O programa é uma “cortina de fumaça” sobre a desvalorização da educação em MG, desvia recursos para gratificações de militares aposentados em vez de investir em infraestrutura e valorização dos profissionais, argumenta o sindicato. A entidade defende a verdadeira melhoria da educação por meio do fortalecimento de equipes pedagógicas, realização de concursos regulares e promoção de valorização salarial e formação continuada.
O Sind-UTE também contestou o argumento de que o programa traria mais segurança às escolas. “Não melhora segurança, apenas criminaliza a juventude”, afirmou o sindicato, que vê na presença de ex-policiais o reforço de uma lógica punitivista.

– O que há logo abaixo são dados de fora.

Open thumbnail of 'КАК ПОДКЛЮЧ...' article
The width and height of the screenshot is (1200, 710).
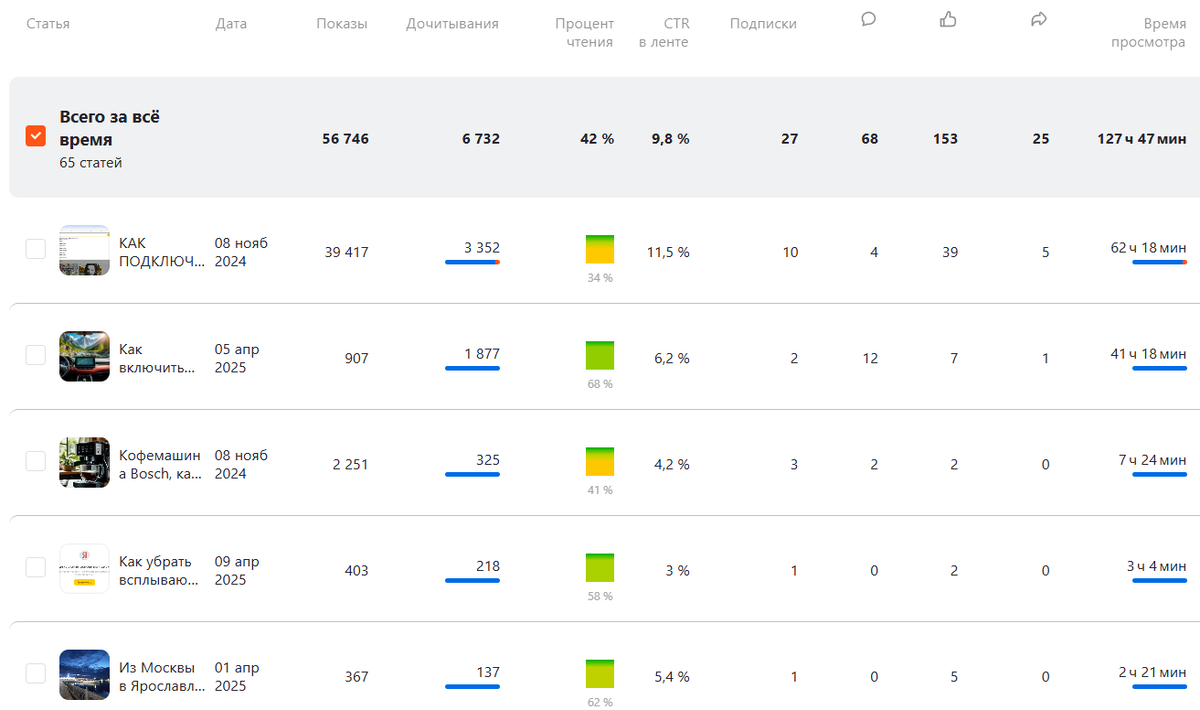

O Sind-UTE destacou que a militarização amplifica preconceitos e violações de direitos, com casos documentados de agressão, ameaças, censura e assédio em unidades cívico-militares.

Por fim, o Sind-UTE afirma que o programa de militarização é inconstitucional e alvo de ações judiciais, citando parecer do Ministério Público Federal que considera ilegais as escolas cívico-militares por ausência de fundamentos legais na Lei de Diretrizes e Bases da Educação e na Constituição.
O recuo do governo, com a suspensão das assembleias de adesão dias após a intensa mobilização e a ação judicial proposta pelo Sind-UTE, sinaliza a vitória da mobilização popular e a necessidade de revisar a proposta diante da forte oposição e dos questionamentos levantados. A comunidade educacional aguarda as “novas diretrizes” prometidas pela SEE, com a expectativa de que o projeto de militarização das escolas seja abandonado definitivamente pelo governo estadual.
Entretanto, Zema promete seguir com as consultas: “chegamos à conclusão de que o prazo ficou exíguo, está coincidindo com o período de férias, muitos pais já tinham programado viagens e não conseguiram participar”, afirmou o governador. Em seguida disse acreditar no projeto e prometeu retomar as consultas após o recesso escolar.